Over the past 25 years, I have seen many changes in how we travel as well as where we travel: country names have changed; new, independent countries have emerged; danger zones have shifted; and the world has become a more interconnected and, in many ways, fearful place. Peace has been achieved in some places, but in others war and conflict is the established order. And many previously off-the-beaten-path destinations are becoming known to more travelers.
When I began my first travels overseas in Europe in 1990, the world was a very different place. There was no TSA or widespread use of digital photography or the Internet. And the world political situation was very different.
In Western Europe, this was before the Chunnel, the Alamilla Bridge in Sevilla (the iconic landmark constructed for Expo ‘92), and the Eye in London were built.
In Eastern Europe, this was just after the Berlin Wall came down. Yugoslavia was still a country when I took the train through it from Greece to Austria. Czechoslovakia had been the Czech Republic and Slovakia for just 1 year. Romania seemed to me a dark, cold country with a Communist-era feel beginning to find its place in the world just 5 years after the Ceausescu regime. And Russia (although I wasn’t there), was struggling with major political and economic problems just after the collapse of the U.S.S.R.
When I was in Central America, at the beginning of 1995, the Guatemalan Civil War was nearing the end and the Salvadoran Civil War was just over; Honduras was not the danger zone it is now; and Nicaragua was new, unexplored terrain.
In the Middle East, there was no ISIS or bin Laden, the world was not fearful that terrorist attacks could happen anywhere at anytime, and you could visit Syria (and I did).

Work instructions
1. In the passage on changes in travel, in what year did the writer first travel overseas in Europe?
2. Proceed with the passage on changes in travel by continuing it from its final sentence.

Raw records

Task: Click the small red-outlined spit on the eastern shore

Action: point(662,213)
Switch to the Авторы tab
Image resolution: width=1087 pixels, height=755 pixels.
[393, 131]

Answers to the exercise
1. 1990

2.
In Asia, Hong Kong was still British and Macau was still Portuguese; the Petronus Towers—a major landmark in Kuala Lumpur, Malaysia—weren’t yet built (in 1995); and Myanmar was Burma, a relatively unknown tourist destination while the Burmese opposition leader and Noble Peace Prize winner Aung San Suu Kyi was under house arrest.
In this decade, the Middle East continued to be a region of unrest and change: the wars in Iraq and Afghanistan; the death of Libyan president Muammar Gaddafi in 2011, after 42 years in power; and the Arab Spring uprisings throughout the region in 2011 made this area even more transitional and problematic for a traveler. And likely the most major change in the world came after Sept. 9, 2011, with stricter travel procedures and a new worldview—a pivotal time in world history for everyone, not just travelers.
Now, in 2015
The no-go regions have changed: In Latin America, Northern Mexico is problematic, Chiapas is ok; Honduras is off, Colombia is on; and Cuba is becoming an option for Americans. In the Middle East, Egypt is problematic; Syria is off; and Iran is becoming an option for Americans. And in Africa, new countries exist—Namibia (1990), Eritrea (1993), the Democratic Republic of the Congo (1997), and South Sudan (2011). Rwanda is now a peaceful country popular for gorilla trekking not the racial genocide of 1994, and South Africa is known for Cape Town, not apartheid and an incarcerated Nelson Mandela. And “glamping” provides up-scale accommodation for safari campers throughout Africa for those wanting to experience Africa in a more luxurious way.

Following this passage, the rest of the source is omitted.